_EXCERPT PROVIDED_
----------
Anyway, thank you to WordPress, and welcome to any visitors – I am the Electronic Bag Lady (EBL for short). Please come on in and find a chair. People will shuffle up to make room. We’re a friendly bunch and very snuggly. The kettle is always on, and there are biscuits in the tin. Or fruit if that’s your poison. If it is, I’ll have a word with you later when things get quieter.

What is life like in EBL Towers? If you fancy any or all of the following you may want to come by more often:

  • I try to post at least monthly in support of Bloggers for Peace organised by Kozo over at everydaygurus.com
  • I tend to ramble meaninglessly about life as an IT Project Manager in the UK Public Sector
  • I live in God’s Own County of North Yorkshire (northern England) so that will regularly appear in posts as well. Just so you know – you never ask if someone is from Yorkshire. If they are, they soon tell you; if they are not, there is no need to humiliate them.
----------
_DATA SECTION_
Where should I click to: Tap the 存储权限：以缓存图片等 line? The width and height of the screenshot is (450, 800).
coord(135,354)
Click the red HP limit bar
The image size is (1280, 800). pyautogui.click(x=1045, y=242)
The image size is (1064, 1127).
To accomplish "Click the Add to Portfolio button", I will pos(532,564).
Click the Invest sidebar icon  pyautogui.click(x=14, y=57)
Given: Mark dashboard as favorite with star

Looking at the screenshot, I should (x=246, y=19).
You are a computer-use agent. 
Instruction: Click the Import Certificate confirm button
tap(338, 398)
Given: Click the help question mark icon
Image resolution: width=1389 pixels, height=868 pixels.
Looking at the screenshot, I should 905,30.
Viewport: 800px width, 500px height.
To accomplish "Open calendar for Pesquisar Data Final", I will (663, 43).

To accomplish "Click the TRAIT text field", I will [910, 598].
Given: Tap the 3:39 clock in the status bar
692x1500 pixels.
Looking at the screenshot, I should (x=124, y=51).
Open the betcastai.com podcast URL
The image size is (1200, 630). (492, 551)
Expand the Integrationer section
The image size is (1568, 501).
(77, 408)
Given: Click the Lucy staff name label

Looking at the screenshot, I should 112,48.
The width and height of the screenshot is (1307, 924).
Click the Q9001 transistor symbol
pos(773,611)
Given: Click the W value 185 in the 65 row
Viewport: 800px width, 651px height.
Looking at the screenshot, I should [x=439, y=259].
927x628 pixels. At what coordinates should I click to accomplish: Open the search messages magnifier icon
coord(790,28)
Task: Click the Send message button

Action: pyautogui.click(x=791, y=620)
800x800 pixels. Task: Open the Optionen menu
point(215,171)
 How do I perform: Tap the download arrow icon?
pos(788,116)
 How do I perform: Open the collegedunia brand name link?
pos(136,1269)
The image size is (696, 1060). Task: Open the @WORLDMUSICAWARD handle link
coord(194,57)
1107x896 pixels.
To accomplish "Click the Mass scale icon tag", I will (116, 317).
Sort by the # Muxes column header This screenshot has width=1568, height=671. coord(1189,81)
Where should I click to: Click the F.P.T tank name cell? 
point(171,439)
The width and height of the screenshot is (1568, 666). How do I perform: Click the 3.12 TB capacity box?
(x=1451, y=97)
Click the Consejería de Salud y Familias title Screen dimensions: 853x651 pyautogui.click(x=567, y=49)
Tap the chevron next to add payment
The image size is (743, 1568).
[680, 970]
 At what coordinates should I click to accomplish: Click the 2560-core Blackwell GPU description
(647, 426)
----------
_LIST OF TASKS_
A - In the blog welcome post, which county does the writer say they live in?
B - Extend the blog welcome post from its final sentence, keeping its chatty, joking tone.

_RESULTS IN ORDER_
A - North Yorkshire, in northern England.

B -
  • I suffer from depression so may appear a little dark and sombre at times. Be gentle. I hope one day to contribute to the Mental Health Awareness blog project but am not there yet.
  • I care for a demented mother. I may have a moan about that now and then. I need to let it out.
  • I acquired a partner (Sigoth) and Offspringses earlier in life and they have made living worthwhile.
  • I also suffer from nostalgia so keep telling stories about my younger days. Often the same one repeatedly. I am currently 51 in case you care to put that into perspective.
  • You will not then be surprised to learn that I also enjoy researching my family tree.
  • I am participating in the Quaker Alphabet Project 2014, reflecting on life as a British Quaker in (you’ll never guess) 2014! What – you did guess? Great, I like smart people. They give me hope. Please stay.
  • I knit, so the occasional knitted product is presented to my grateful audience – enjoy!
  • I am teaching myself Old English, what was spoke by the likes of Alfred the Great and the Venerable Bede. Because I can, in case you ask.

So have a look around my other posts and see if you want to be friends. It would be great if you called by more often. Say hello in the comments and tell me a bit about you too.

Namaste.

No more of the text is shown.